Et le diagnostic de l’hypotonie est souvent pris en charge plus tardivement que celui du bébé en hypertonie. Les bébés hypotoniques sont jugés « fainéants », « il prend son temps » ou encore « il est juste cool », ce qui retarde parfois la prise de conscience de la difficulté motrice.

Diagnostic de l’hypotonie

Le diagnostic de l’hypotonie repose sur une observation clinique rigoureuse et peut nécessiter des examens complémentaires pour identifier l’origine exacte : atteinte nerveuse, traumatisme à la naissance, syndrome génétique ou séquelles d’un AVC périnatal. Le professionnel de santé évalue la posture, le tonus, les réflexes et la qualité des mouvements spontanés. La manœuvre du « tiré-assis » est particulièrement informative pour évaluer le contrôle axial chez le bébé et le jeune enfant et orienter la prise en charge.

Ce test est réalisé par un professionnel de santé formé à l’examen neuro-moteur pour détecter une hypotonie, qu’elle soit transitoire ou révélatrice d’un trouble plus profond. Le bébé est tiré vers la position assise. Au moment où la manœuvre commence, le bébé doit être capable de suivre et contracter les muscles de tout son corps pour réussir ce test.

Le test du tiré-assis nous donne l’information si le bébé est capable de faire une flexion de la tête pour accompagner le mouvement demandé par l’examinateur. Au moment où l’on amène le bébé vers la position assise, il faut qu’il nous accompagne avec une flexion de la tête et un gainage. Le gainage de son corps ne doit pas ressembler à un effort, ni à une traction en arrière.

Pourquoi c’est si important de bien savoir tenir sa tête ?

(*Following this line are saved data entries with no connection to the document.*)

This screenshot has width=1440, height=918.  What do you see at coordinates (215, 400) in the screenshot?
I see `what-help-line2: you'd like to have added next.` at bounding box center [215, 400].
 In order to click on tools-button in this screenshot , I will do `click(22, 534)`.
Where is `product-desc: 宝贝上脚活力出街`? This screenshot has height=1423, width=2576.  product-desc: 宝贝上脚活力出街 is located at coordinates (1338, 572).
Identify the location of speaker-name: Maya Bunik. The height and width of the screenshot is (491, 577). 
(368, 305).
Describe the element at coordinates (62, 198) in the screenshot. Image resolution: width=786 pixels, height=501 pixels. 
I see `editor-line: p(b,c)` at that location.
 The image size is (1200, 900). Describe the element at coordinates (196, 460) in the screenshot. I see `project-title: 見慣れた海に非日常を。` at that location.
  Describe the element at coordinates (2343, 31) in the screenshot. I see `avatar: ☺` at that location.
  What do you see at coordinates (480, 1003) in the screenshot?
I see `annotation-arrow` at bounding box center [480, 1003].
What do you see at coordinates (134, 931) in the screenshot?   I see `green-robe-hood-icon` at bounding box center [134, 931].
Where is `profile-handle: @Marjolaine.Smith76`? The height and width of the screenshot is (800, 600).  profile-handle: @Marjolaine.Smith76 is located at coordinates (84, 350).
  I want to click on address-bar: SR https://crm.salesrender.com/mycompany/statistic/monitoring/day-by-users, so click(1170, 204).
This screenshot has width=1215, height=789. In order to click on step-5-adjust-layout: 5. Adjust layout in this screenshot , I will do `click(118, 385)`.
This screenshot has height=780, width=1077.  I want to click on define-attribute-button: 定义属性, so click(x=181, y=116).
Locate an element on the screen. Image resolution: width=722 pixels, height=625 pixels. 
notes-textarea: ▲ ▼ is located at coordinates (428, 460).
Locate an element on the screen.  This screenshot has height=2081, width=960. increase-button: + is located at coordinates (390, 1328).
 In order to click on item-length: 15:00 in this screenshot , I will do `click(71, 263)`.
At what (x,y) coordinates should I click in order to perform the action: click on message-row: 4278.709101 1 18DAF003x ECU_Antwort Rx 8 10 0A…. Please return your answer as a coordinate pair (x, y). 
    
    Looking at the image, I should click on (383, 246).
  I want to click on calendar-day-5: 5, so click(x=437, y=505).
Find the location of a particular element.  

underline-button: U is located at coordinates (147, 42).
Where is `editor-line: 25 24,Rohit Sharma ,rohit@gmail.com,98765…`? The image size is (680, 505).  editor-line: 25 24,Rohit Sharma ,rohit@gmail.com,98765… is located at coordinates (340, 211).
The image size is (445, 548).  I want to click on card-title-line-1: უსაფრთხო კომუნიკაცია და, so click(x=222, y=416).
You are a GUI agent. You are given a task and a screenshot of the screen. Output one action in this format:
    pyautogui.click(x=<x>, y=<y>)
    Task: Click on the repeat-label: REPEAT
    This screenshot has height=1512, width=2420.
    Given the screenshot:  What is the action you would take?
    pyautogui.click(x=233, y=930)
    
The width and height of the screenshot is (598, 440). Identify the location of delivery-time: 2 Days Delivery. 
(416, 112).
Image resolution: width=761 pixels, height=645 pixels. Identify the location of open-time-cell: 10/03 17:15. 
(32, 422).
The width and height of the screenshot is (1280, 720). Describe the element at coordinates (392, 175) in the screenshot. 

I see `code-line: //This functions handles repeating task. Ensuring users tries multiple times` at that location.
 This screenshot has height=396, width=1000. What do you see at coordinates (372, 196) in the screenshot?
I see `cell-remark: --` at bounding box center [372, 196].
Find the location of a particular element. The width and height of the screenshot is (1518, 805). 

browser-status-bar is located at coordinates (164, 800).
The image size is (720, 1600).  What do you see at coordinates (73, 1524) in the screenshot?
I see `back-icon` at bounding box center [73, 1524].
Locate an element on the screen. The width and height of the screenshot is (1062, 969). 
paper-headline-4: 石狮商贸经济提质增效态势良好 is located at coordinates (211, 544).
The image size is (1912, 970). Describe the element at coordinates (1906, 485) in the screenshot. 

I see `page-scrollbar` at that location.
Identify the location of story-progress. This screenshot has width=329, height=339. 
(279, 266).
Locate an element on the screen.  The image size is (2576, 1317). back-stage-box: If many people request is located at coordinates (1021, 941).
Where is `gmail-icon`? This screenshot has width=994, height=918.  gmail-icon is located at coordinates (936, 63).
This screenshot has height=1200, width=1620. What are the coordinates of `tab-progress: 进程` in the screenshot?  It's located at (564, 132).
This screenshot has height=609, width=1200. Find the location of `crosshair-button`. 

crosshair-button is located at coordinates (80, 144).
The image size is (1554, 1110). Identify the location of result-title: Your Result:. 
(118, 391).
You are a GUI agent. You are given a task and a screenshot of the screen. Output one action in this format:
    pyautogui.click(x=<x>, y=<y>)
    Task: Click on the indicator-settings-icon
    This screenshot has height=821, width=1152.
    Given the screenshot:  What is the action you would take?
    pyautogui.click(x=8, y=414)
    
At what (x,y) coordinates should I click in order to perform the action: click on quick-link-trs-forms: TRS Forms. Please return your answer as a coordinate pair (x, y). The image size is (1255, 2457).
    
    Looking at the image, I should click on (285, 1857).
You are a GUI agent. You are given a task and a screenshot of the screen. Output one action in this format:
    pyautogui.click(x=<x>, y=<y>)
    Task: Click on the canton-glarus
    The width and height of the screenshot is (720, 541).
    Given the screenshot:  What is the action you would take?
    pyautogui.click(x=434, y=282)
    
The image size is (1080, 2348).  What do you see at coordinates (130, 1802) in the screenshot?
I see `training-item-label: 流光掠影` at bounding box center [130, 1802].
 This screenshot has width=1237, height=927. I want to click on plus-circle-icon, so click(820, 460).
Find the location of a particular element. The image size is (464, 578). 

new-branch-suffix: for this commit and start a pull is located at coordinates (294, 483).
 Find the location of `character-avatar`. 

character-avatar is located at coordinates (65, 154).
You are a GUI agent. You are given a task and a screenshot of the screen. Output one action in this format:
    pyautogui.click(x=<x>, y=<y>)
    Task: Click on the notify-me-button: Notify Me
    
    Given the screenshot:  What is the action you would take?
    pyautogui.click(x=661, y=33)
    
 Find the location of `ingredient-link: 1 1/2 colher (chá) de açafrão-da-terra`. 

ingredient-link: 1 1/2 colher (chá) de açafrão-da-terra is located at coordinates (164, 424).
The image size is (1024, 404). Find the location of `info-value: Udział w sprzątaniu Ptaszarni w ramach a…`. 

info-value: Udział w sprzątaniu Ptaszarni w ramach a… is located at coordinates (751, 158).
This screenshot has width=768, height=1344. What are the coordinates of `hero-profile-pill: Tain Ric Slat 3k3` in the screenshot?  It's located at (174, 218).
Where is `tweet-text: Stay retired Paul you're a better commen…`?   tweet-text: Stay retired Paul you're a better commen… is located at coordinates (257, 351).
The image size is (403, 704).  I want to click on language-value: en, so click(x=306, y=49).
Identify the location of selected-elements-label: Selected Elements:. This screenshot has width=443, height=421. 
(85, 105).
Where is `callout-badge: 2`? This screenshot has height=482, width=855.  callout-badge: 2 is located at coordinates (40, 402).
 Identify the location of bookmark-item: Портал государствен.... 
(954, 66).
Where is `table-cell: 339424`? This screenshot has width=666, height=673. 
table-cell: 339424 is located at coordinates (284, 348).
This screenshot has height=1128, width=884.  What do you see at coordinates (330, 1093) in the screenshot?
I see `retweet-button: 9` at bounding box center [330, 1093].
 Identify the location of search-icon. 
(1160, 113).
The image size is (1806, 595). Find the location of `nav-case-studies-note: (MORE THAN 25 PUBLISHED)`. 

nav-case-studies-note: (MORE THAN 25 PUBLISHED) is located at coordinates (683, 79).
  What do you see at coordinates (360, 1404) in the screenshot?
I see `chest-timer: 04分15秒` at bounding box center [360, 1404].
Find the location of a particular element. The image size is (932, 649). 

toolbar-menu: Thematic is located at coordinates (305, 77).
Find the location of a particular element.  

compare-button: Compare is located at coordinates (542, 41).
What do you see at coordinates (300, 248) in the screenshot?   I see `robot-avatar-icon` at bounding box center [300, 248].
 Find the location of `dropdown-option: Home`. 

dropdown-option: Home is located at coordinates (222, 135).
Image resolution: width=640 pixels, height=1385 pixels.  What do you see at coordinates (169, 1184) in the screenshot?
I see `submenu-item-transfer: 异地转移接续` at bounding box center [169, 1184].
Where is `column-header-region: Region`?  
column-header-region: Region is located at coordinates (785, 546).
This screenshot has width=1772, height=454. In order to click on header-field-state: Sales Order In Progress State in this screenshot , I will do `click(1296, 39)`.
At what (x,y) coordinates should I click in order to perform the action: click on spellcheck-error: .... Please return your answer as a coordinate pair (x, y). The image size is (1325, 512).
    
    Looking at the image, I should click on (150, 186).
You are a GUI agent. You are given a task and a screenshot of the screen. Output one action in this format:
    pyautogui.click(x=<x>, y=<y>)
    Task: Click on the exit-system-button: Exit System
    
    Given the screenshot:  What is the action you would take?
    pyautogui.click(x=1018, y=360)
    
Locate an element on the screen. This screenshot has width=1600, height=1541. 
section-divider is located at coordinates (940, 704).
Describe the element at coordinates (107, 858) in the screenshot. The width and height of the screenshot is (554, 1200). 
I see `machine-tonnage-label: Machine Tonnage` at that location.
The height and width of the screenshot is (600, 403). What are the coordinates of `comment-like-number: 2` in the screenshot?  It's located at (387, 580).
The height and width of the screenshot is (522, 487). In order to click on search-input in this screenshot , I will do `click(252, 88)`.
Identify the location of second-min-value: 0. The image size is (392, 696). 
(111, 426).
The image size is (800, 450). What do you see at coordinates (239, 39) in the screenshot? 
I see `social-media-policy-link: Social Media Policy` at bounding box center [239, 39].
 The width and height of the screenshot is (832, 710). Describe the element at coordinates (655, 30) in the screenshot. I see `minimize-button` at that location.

Pour mettre la motricité en route, la première chose que le bébé doit maîtriser est le contrôle de la tête. Sans ce contrôle, il est nécessaire pour le bébé de trouver une autre stratégie pour stabiliser sa tête. La seule solution qu’il a est de partir en hyperextension pour que la tête soit stable.

Les bébés qui sont en hypotonie sont plutôt passifs et ne cherchent pas plus que ça, et d’autres partent en hyperextension. Cela s’appelle une hyperextension fonctionnelle sur une hypotonie globale.

Hypotonie et développement moteur

L’hypotonie est un état d’utilisation des muscles qui est trop bas pour mettre la motricité en route et souvent ces bébés prennent un petit retard. Un retard est acceptable si le bébé passe par les étapes sans les sauter. Il peut prendre un certain temps de retard, mais il est nécessaire de veiller à ce que ce retard ne soit pas trop long.

Retournement du dos sur le ventre au plus tard vers 6 mois, sphinx et horloge au plus tard vers 8 mois, et le déplacement en 4 pattes au plus tard vers 11 mois. Si le retard se cumule trop, il est intéressant de voir une kinésithérapeute spécialisée en pédiatrie et de mettre en place une prise en charge adaptée après un bilan.

Conclusion

Une hypotonie correspond plus souvent à une activité musculaire insuffisante pour permettre un développement moteur normal, mais faites confiance à votre pédiatre qui pourra orienter vers une prise en charge ou un traitement adapté si la cause concerne une pathologie plus sévère.